Il est quatorze heures trente quand nous terminons les transmissions inter-équipe, et le moins que l'on puisse dire, c'est que cela n'a pas été de tout repos.

Après les révélations de Bastien, Leya était furieuse contre Marina. Évidemment, tout a dégénéré et s'est terminé en règlements de compte. Il semblerait que le passif entre ces deux-là ne soit pas si simple, mais je ne compte pas m'en mêler. Agacé par le comportement de ses deux agents, le cadre a fini par intervenir et les a convoqués dans son bureau.

Une fois l'incident résolu, nous avons pu revenir sur la matinée et sur les patients. Un intérêt particulier a été porté à la petite Kimberly, car il semblerait qu'elle ait passé la matinée dans le même état que lors de mon arrivée tout à l'heure. J'ai appris que Bastien partira en visite médiatisée pour voir son père, mercredi, et que c'est sa mère qui fera l'aller-retour. Bien que ce soit prévu toutes les deux semaines, il est très fréquent que son père annule la veille car il a un empêchement. De ce fait, on ne prévient Bastien qu'à la dernière minute.

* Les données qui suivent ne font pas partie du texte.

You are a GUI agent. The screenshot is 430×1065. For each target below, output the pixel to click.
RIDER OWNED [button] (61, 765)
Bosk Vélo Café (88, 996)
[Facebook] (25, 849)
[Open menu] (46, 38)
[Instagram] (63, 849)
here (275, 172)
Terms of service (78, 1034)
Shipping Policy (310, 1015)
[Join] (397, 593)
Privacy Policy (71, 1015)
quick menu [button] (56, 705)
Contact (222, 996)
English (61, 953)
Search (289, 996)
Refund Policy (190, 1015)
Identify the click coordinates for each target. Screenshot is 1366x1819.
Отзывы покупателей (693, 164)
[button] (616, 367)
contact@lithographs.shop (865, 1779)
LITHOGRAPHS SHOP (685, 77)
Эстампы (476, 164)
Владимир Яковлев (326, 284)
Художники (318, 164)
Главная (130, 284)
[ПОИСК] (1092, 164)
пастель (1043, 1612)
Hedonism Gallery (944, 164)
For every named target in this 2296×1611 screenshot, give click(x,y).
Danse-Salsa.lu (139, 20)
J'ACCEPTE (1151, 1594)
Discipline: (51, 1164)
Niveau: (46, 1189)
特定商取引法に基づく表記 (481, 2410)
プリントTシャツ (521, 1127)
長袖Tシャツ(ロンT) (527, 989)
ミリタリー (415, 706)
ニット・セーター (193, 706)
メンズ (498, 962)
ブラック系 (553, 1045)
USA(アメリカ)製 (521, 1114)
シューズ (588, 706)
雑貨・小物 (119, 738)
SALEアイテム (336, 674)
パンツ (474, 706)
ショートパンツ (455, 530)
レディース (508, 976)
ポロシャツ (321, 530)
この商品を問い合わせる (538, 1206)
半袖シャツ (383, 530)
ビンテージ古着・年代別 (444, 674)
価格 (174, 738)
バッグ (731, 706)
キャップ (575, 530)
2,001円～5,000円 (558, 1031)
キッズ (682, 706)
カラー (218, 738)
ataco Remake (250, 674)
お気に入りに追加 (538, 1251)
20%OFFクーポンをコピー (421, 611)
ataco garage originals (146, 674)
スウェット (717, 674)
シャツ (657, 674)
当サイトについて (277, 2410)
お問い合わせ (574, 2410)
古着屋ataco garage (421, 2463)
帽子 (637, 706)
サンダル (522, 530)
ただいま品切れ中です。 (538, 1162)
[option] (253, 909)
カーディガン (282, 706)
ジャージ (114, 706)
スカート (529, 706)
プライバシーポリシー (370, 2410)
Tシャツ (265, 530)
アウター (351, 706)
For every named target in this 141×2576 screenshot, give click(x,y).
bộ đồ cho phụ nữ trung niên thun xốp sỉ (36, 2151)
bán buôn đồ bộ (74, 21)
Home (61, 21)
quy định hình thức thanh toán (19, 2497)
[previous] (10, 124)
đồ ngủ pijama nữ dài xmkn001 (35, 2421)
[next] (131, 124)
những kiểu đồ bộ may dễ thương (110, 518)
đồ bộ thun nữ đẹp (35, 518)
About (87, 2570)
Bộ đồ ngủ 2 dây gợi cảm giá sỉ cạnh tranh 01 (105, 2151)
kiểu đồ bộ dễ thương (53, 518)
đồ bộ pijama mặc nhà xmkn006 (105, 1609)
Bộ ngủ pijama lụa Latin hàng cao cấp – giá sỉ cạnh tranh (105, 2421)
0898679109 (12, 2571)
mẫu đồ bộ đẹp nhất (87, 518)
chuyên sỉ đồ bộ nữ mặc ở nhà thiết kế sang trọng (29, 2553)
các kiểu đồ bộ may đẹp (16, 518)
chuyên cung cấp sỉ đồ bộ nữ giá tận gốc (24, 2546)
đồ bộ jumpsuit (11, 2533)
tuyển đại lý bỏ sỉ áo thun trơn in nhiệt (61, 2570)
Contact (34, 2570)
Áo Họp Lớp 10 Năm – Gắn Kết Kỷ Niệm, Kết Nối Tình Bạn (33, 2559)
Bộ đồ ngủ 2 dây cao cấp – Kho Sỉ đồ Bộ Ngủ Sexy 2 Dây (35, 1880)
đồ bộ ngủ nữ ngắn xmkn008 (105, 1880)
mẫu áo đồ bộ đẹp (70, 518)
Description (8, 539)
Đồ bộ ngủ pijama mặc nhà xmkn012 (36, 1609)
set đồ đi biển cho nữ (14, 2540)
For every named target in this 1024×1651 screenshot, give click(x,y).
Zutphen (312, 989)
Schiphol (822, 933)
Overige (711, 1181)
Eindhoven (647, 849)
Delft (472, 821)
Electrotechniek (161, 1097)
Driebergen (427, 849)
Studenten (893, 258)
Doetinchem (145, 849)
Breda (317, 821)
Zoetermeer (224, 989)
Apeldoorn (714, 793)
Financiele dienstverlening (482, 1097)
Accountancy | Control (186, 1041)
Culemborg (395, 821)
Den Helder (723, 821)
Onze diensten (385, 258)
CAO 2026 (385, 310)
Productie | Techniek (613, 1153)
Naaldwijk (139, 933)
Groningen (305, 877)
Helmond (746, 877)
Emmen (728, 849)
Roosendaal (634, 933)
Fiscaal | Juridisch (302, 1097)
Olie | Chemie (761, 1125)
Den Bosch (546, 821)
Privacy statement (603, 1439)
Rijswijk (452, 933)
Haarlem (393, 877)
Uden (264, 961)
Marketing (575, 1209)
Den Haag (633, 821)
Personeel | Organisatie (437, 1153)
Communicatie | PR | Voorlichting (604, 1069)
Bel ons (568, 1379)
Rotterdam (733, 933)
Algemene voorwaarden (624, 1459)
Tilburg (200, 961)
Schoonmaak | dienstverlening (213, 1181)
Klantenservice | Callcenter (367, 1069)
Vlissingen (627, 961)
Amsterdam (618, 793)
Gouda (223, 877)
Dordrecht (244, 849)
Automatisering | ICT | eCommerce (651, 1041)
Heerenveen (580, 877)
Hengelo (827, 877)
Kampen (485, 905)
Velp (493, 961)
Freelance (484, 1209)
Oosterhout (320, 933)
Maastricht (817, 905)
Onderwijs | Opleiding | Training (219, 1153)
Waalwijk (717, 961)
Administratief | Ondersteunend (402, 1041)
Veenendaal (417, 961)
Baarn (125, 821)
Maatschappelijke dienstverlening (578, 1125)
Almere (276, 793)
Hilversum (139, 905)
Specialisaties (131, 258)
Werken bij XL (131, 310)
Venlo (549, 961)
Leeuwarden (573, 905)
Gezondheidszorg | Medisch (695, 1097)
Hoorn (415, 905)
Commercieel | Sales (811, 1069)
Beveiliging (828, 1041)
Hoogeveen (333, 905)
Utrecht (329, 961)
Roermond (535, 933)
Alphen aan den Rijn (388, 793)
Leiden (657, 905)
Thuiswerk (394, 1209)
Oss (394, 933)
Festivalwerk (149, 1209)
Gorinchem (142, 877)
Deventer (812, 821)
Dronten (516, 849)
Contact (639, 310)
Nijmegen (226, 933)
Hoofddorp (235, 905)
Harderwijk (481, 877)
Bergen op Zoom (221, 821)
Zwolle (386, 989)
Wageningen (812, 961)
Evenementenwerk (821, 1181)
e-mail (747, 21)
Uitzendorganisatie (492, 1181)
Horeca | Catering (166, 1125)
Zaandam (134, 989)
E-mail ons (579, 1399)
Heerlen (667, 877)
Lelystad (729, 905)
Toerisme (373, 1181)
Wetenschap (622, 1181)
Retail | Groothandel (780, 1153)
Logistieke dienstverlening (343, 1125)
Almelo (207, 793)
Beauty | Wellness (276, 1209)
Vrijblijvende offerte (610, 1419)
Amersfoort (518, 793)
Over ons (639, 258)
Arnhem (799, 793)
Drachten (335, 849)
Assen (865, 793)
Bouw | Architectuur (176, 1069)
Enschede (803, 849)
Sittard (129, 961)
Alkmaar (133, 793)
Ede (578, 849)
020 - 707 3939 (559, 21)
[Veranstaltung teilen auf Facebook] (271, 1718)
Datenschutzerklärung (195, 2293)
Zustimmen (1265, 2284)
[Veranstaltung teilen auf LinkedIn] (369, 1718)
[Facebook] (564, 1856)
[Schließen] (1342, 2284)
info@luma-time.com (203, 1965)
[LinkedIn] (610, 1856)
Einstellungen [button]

Concernant les autres enfants, je n'ai rien su de plus que leur prénom et le fait qu'ils ont passé une bonne matinée. Ah si, j'ai découvert que le petit gamin qui s'est cramponné à moi tout à l'heure se nomme Dimitri. Je sais que ce n'est pas très professionnel, mais cet enfant me plait déjà.

L'équipe du matin nous salue puis nous fausse rapidement compagnie. Quand j'y pense, la querelle entre Leya et Marina a pris tellement d'ampleur, qu'aucun membre de l'équipe ne s'est présenté à moi.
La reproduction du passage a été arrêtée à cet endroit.